The Wayback Machine - https://web.archive.org/web/20120308220925/http://nizkor.org/hweb/imt/tgmwc/tgmwc-02/tgmwc-02-16-09.shtml

The Nizkor Project: Remembering the Holocaust (Shoah)

Nuremberg, war crimes, crimes against humanity

The Trial of German Major War Criminals

Sitting at Nuremberg, Germany
December 3 to December 14, 1945

Sixteenth Day: Monday, 10th December, 1945
(Part 9 of 9)


[MR. ALDERMAN continues]

[Page 279]

In these passages, there is a clear envisagement of United States involvement, as well as a clear intent to attack. The vital threat to United States interests, if Japan were to capture Singapore, was also envisaged by the defendant Raeder in his meeting of 18th March, 1941, with Hitler and the defendants Keitel and Jodl. These minutes are contained in our Document C-152, which has already been put in as Exhibit GB-122. I wish now to repeat the four sentences of Item 11 of the minutes of that conference, contained on Page 1 of the English translation, I am quoting the defendant Raeder:
"Japan must take steps to seize Singapore as soon as possible, since the opportunity will never again be so favourable (the whole English fleet busy; unpreparedness of the United States of America for war against Japan; inferiority of the United States vis-a-vis the Japanese). Japan is indeed making preparations for this action, but according to all declarations made by Japanese officers, she will carry it out only if Germany proceeds to land in England. Germany must, therefore, concentrate all her efforts on spurring Japan to act immediately. If Japan has Singapore, all other East Asiatic questions regarding the U.S.A. and England are thereby solved (Guam, the Philippines, Borneo, and the Dutch East Indies). Japan wishes, if possible, to avoid war against the U.S.A. She can do so if she determinately takes Singapore as soon as possible."
The defendant Ribbentrop also recognised the possibility of United States involvement as a result of the course of aggression that he was urging on the Japanese.
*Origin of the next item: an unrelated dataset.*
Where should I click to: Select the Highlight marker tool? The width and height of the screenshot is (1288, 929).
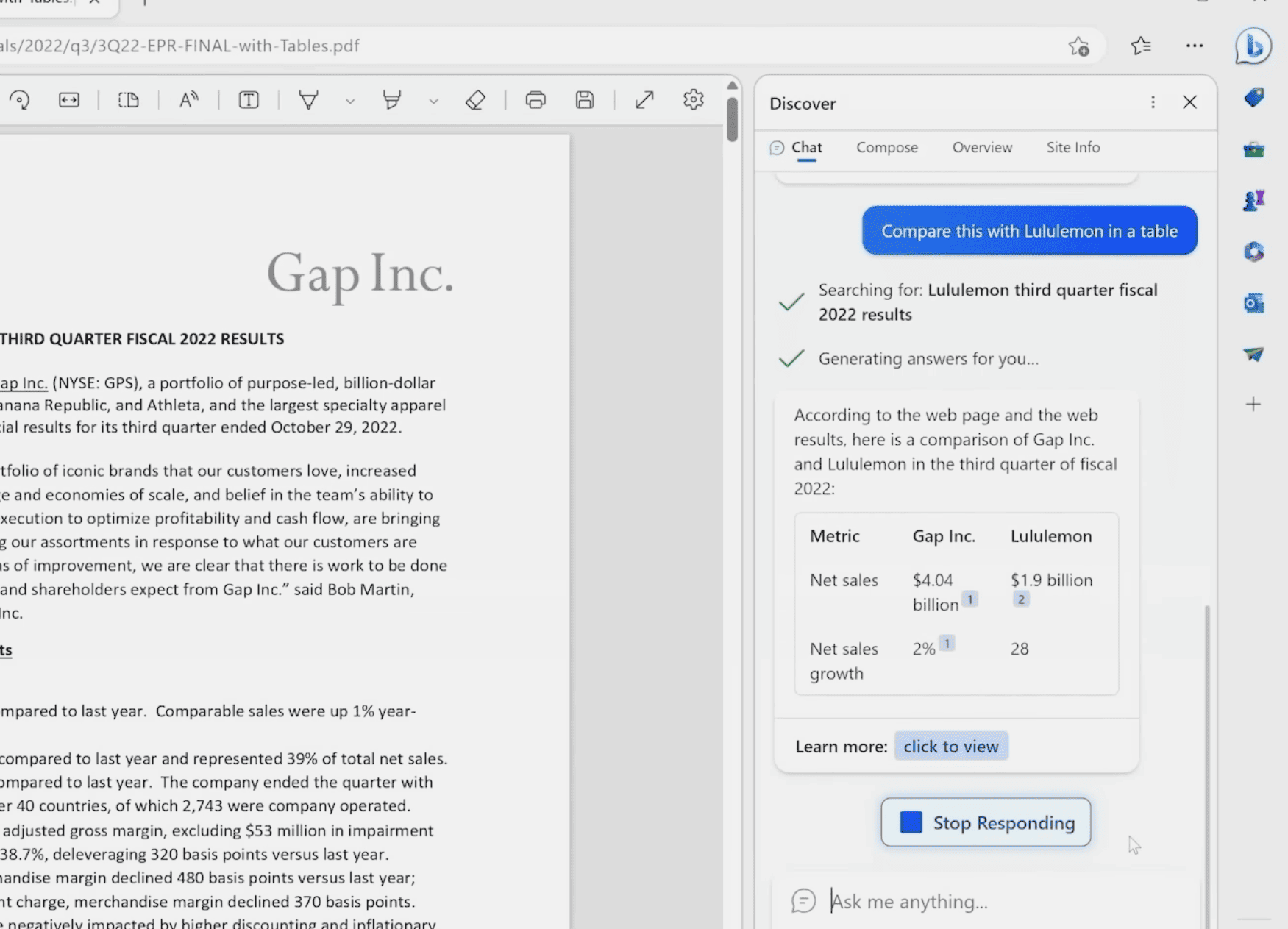[392, 100]
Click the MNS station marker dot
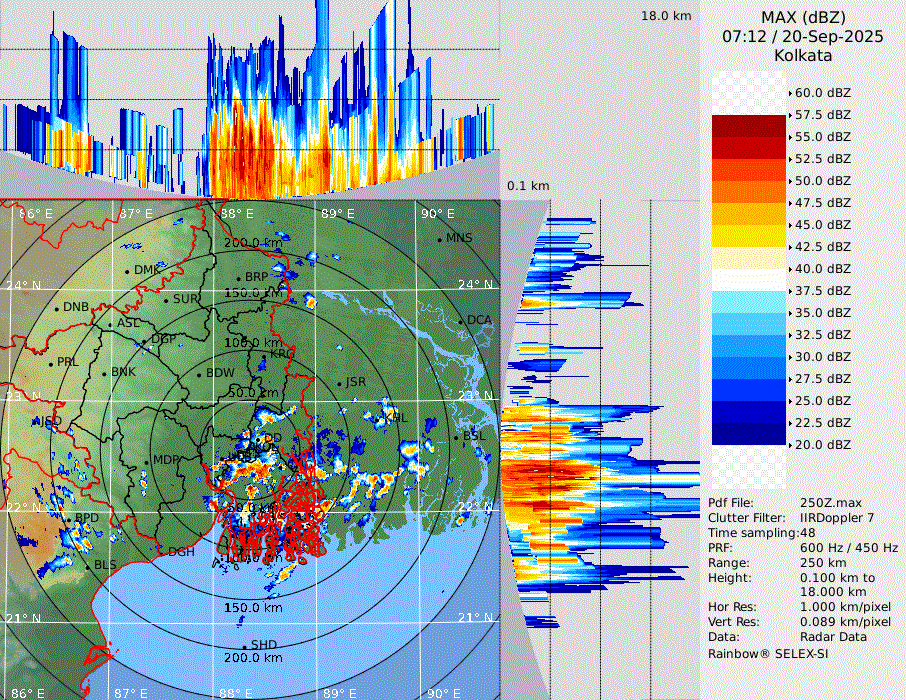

I refer again to his meeting of 23rd February, 1941, with the Japanese Ambassador, 0shima, the notes of which are contained in our Document 1834-PS, which is in evidence as Exhibit USA 129.

The tribunal will recall that in a passage I have already read, Subparagraph (2), near the bottom of Page 3 of the English translation, Ribbentrop assured Matsuoka that a surprise by Japan was bound to keep the United States out of the war, since she was unarmed and could not risk either her fleet or the possibility of losing the Philippines as the result of a declaration of war. Two paragraphs later, Ribbentrop practically dropped the pretence that the United States would not be involved. I quote here from the last paragraph, at the bottom of Page 3 of the English translation:-

"The Reich Foreign Minister mentioned further that, if America should declare war because of Japan's entry into the war, this would mean that America had had the intention to enter the war sooner or later anyway. Even though it would be preferable to avoid this, her entry into the war would, as explained above, be by no means decisive and would not endanger the final victory of the countries of the Three-Power Pact. The Foreign Minister further expressed his belief that a temporary lift of the British morale caused by America's entry into the war would be cancelled by Japan's entry into the war. If, however, contrary to all expectations, the Americans should be careless enough to send their Navy, in spite of everything, beyond Hawaii and to the Far East, this would represent the biggest chance for the countries of the Three-Power Pact to bring the war rapidly to an end. He, the Foreign Minister, was convinced that the Japanese fleet would then do

[Page 280]

a complete job. Ambassador Oshima replied to this, that unfortunately he did not think the Americans would do it, but he is convinced of a victory of his fleet in Japanese waters."
In the paragraphs that follow, some of which have already been read into the record, Ribbentrop again stressed the mutual interdependence of the Tripartite-Pact Powers and suggested co- ordinated action.

I want to quote now only the last paragraph on Page 5, a typical bit of Nazi cynicism which by now is quite familiar.

"The Reich Foreign Minister then touched upon the question, explicitly pointed out as theoretical, that the contracting powers might be required, on the basis of new affronts by the U.S.A., to break off diplomatic relations. Germany and Italy were fundamentally determined on this. After signing the Three- Power Pact they should proceed if the occasion arose, jointly in this matter, too. Such a lesson should open the eyes of the people in the United States, and under certain conditions swing public opinion towards isolation. Naturally, a situation had to be chosen in which America found herself entirely in the wrong. The common step of the signatory powers should be exploited correspondingly in propaganda. The question, however, was in no way acute at the time."
Again, on 29th March, 1941, Ribbentrop, this time in a conference with the Japanese Foreign Minister, Matsuoka, discussed the possible involvement of the United States. Notes of this conference are contained in our Document 1877-PS, which I have already introduced as Exhibit USA 152, and I have read it into the record. The relevant statements appear in the bottom two paragraphs of Page 1, and the first full paragraph on Page 2 of the English translation. I shall not take the Tribunal's time to read them again.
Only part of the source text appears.